The failure of the “committee of thirty-three” to agree upon any scheme for adjusting the political difficulties referred to it for solution, appears to have created an impression that the committee was a failure, and that its deliberations were fruitless. We cannot see the matter in this light, however. If the committee had [sic] done nothing else, it has performed a very essential public service and one which, as affairs go, may be of more importance than we now see, in enabling the House to transact the regular routine business of the session, which has to be finished to keep the wheels of government in motion. With political topics of such absorbing interest in every one’s mind at a session which must close peremptorily on the fourth of March, and leave the country with its new House of Representatives yet to be completed at the summer elections in several States, it is a matter of no trifling moment that this committee has kept the topic of the day in a measure out of the House of Representatives, until the other business of the country is in such condition that the House can safely launch out upon that boundless sea of discussion.

This is an incidental service, however—originally designed, we suppose, by those who have led in the business of the session, but still apart from that field of usefulness in which the public have looked for the return for the labors of the committee. But in spite of this acknowledged failure to agree upon any scheme of settlement, it appears to us that the committee has rendered very essential service in exposing the real purposes of the secessionists, and in showing what can be done to check the further spread of their treasonable movements. Without reviewing minutely proceedings yet fresh in the minds of all, we may state, as a fact within the recollection of any reader, that the committee drew from the representatives of seceding States the confession, that they do not hold themselves bound to stand by the result of a fair and constitutional election, that they are not embarking in treason because of unfriendly legislation on the part of northern States, because of any apprehended dangers from northern aggression, or because of any rights withheld in the territory of the United States, but that they have undertaken disunion for the sole reason that they have resolved to extend slavery into territory not yet owned by the United States.

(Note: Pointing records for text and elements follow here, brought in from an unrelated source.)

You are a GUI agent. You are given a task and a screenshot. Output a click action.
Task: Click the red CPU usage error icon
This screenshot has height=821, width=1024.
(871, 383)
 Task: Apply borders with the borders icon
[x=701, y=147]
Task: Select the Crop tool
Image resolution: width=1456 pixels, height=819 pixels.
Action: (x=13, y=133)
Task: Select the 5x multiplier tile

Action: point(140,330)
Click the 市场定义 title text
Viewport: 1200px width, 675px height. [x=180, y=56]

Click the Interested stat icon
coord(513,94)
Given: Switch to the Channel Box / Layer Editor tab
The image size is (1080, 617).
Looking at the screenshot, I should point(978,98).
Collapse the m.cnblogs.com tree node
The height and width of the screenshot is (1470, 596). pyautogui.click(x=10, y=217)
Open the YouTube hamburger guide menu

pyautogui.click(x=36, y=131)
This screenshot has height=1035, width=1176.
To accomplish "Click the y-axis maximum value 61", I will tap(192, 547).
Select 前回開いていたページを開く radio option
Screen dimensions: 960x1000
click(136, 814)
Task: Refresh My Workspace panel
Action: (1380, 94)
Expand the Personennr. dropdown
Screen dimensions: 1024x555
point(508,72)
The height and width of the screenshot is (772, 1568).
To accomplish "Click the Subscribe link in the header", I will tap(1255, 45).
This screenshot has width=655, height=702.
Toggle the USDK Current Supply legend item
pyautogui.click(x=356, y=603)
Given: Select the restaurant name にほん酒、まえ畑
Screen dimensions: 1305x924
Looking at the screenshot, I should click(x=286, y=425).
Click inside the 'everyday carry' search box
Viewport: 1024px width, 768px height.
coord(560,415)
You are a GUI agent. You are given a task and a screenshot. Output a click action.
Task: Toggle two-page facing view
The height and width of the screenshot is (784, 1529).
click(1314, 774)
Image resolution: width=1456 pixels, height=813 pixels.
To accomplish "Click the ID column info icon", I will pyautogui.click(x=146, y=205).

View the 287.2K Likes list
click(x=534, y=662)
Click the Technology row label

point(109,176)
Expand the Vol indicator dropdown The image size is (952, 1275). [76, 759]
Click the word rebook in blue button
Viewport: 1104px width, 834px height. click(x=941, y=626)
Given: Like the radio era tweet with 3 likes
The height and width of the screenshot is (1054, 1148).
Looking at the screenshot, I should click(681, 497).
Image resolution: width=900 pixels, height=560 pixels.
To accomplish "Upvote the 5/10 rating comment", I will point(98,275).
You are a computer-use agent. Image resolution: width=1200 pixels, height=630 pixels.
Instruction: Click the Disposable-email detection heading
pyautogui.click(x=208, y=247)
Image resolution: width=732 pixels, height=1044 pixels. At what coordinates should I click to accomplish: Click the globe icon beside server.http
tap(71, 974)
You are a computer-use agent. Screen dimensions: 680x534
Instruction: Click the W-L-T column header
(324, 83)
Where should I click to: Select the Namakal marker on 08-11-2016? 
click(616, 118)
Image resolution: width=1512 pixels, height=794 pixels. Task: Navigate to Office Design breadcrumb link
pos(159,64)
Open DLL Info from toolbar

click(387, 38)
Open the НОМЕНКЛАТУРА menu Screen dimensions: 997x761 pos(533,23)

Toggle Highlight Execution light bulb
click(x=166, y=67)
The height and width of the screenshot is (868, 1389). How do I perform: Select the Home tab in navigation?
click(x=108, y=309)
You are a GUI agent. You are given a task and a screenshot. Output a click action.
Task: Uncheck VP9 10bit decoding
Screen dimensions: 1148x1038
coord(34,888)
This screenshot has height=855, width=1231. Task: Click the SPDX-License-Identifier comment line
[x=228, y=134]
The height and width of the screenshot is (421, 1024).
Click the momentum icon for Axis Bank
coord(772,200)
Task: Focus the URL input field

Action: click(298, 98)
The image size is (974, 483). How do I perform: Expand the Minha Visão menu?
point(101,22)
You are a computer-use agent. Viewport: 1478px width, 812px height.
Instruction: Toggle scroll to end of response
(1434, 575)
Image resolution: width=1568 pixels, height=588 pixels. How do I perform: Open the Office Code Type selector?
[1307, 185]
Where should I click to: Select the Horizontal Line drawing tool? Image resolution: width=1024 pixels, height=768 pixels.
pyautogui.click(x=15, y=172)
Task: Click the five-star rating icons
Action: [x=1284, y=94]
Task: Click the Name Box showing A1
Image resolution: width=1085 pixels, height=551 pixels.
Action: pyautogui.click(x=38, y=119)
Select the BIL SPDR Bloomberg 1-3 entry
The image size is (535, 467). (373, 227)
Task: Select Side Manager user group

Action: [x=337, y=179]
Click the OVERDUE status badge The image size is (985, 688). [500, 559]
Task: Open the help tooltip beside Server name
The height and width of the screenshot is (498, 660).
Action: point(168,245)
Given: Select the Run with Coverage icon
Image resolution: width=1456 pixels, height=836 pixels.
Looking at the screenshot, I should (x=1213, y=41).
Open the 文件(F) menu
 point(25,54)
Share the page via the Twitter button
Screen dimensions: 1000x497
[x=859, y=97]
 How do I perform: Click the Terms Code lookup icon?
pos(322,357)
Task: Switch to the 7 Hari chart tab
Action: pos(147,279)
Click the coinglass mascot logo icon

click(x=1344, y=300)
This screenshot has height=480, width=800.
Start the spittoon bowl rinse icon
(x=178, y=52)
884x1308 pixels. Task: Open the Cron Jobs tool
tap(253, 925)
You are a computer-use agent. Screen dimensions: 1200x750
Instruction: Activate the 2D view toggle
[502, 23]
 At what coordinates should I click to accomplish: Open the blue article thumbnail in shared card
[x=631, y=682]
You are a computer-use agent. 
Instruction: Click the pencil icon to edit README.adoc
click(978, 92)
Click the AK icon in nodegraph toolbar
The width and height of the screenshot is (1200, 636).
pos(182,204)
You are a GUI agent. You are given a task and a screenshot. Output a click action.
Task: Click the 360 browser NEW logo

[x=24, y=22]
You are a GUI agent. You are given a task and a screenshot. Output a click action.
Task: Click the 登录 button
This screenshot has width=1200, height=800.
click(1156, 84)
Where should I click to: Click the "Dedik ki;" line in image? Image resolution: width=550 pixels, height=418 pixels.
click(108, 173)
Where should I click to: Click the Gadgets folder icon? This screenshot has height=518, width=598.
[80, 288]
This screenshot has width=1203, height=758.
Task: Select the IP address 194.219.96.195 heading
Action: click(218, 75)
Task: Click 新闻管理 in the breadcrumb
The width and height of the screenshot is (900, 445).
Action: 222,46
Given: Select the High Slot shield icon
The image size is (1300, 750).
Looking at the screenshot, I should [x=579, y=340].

That we do not exaggerate when we thus state the result of the committee’s labor is plain, we think, from the character of those measures to which a majority of the committee would have agreed, had the representatives of disaffected States consented to them. The committee were ready to advise the repeal of the personal liberty acts, to insert in the Constitution a denial of all rights in Congress to interfere with slavery in the States except with the consent of every State in the Union, and to close up now and forever, on unobjectionable terms, the question of slavery in all territories now within our limits. The committee were thus ready by an exhaustive process to settle the slavery question in all its necessary relations, to bring the North forward as far as concession can go without palpable sacrifice of principle, and to offer a really just and practicable middle ground for accommodating the differences of the two sections. This failed to pacify the advocates of secession, and the failure was a plain demonstration of the real object for which they have taken their present dangerous stand.

It is gaining a great point, we think, that the committee has thus served to bring our real difficulty so plainly before the country. The record has thus been made up against the party of secession in the most effective manner, and should convince every one that as for that party no plan of action which can be offered can satisfy their demands. It appears to us, however, that the committee has also served to disclose a basis of action, on which much may be done to strengthen the Union party in other Southern States, which are not yet openly the prey of treason. The committee has shown that the majority of the Republican party as represented in Congress is ready to make a fair and reasonable settlement of all questions now open, in the spirit of conciliation and equity. Even a gentleman of such tenacity of opinion and purpose as Mr. Adams of this State only asks to be satisfied that some good result is attainable, in order to give his active support to such a plan, some leading features of which have been suggested by himself. And it fortunately happens that at this juncture the country has assurances to the same effect from the lips of the leading cabinet officer of the future administration. We feel that substantial ground is thus pointed out on which the North and a large part of the South can unite for the preservation of the Constitution and the Union. We shall not yet admit that love of country is so far lost in either section, that this great purpose will be sacrificed, either for a punctilio, or from sympathy with a wide-spread frenzy, nourished by the most unholy passions and leading to political and social ruin.